WHAT THE TASK REQUIRES ::
Copy out each of the records below word for word.

* start RECORDS SHOWN *

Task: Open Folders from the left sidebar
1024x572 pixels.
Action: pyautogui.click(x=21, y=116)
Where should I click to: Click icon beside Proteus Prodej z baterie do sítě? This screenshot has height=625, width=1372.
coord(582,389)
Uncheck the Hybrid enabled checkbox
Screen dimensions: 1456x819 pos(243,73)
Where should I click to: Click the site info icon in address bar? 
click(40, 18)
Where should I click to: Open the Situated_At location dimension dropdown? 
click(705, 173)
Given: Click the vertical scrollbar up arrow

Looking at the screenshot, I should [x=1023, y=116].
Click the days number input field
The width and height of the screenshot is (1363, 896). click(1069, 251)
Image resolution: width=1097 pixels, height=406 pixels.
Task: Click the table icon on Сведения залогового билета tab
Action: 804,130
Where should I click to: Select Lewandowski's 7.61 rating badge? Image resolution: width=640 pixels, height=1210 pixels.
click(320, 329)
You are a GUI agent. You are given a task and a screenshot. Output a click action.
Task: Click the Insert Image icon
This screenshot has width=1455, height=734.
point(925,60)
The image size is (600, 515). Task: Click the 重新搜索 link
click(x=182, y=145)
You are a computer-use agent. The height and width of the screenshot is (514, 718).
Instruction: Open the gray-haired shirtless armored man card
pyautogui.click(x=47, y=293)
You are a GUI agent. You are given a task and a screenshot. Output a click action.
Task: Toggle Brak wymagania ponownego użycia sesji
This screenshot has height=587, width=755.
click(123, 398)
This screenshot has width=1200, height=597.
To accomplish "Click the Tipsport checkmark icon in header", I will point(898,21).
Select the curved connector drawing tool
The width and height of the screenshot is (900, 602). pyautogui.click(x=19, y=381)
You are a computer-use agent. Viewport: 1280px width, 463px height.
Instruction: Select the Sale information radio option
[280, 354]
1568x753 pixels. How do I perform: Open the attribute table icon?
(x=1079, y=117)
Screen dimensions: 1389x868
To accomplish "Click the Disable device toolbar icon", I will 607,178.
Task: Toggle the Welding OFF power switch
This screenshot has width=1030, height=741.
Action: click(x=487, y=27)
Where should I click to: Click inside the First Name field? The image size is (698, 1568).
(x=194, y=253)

* end RECORDS SHOWN *

WRITTEN ANSWER ::
Task: Open Folders from the left sidebar
1024x572 pixels.
Action: pyautogui.click(x=21, y=116)
Where should I click to: Click icon beside Proteus Prodej z baterie do sítě? This screenshot has height=625, width=1372.
coord(582,389)
Uncheck the Hybrid enabled checkbox
Screen dimensions: 1456x819 pos(243,73)
Where should I click to: Click the site info icon in address bar? 
click(40, 18)
Where should I click to: Open the Situated_At location dimension dropdown? 
click(705, 173)
Given: Click the vertical scrollbar up arrow

Looking at the screenshot, I should [x=1023, y=116].
Click the days number input field
The width and height of the screenshot is (1363, 896). click(1069, 251)
Image resolution: width=1097 pixels, height=406 pixels.
Task: Click the table icon on Сведения залогового билета tab
Action: 804,130
Where should I click to: Select Lewandowski's 7.61 rating badge? Image resolution: width=640 pixels, height=1210 pixels.
click(320, 329)
You are a GUI agent. You are given a task and a screenshot. Output a click action.
Task: Click the Insert Image icon
This screenshot has width=1455, height=734.
point(925,60)
The image size is (600, 515). Task: Click the 重新搜索 link
click(x=182, y=145)
You are a computer-use agent. The height and width of the screenshot is (514, 718).
Instruction: Open the gray-haired shirtless armored man card
pyautogui.click(x=47, y=293)
You are a GUI agent. You are given a task and a screenshot. Output a click action.
Task: Toggle Brak wymagania ponownego użycia sesji
This screenshot has height=587, width=755.
click(123, 398)
This screenshot has width=1200, height=597.
To accomplish "Click the Tipsport checkmark icon in header", I will point(898,21).
Select the curved connector drawing tool
The width and height of the screenshot is (900, 602). pyautogui.click(x=19, y=381)
You are a computer-use agent. Viewport: 1280px width, 463px height.
Instruction: Select the Sale information radio option
[280, 354]
1568x753 pixels. How do I perform: Open the attribute table icon?
(x=1079, y=117)
Screen dimensions: 1389x868
To accomplish "Click the Disable device toolbar icon", I will 607,178.
Task: Toggle the Welding OFF power switch
This screenshot has width=1030, height=741.
Action: click(x=487, y=27)
Where should I click to: Click inside the First Name field? The image size is (698, 1568).
(x=194, y=253)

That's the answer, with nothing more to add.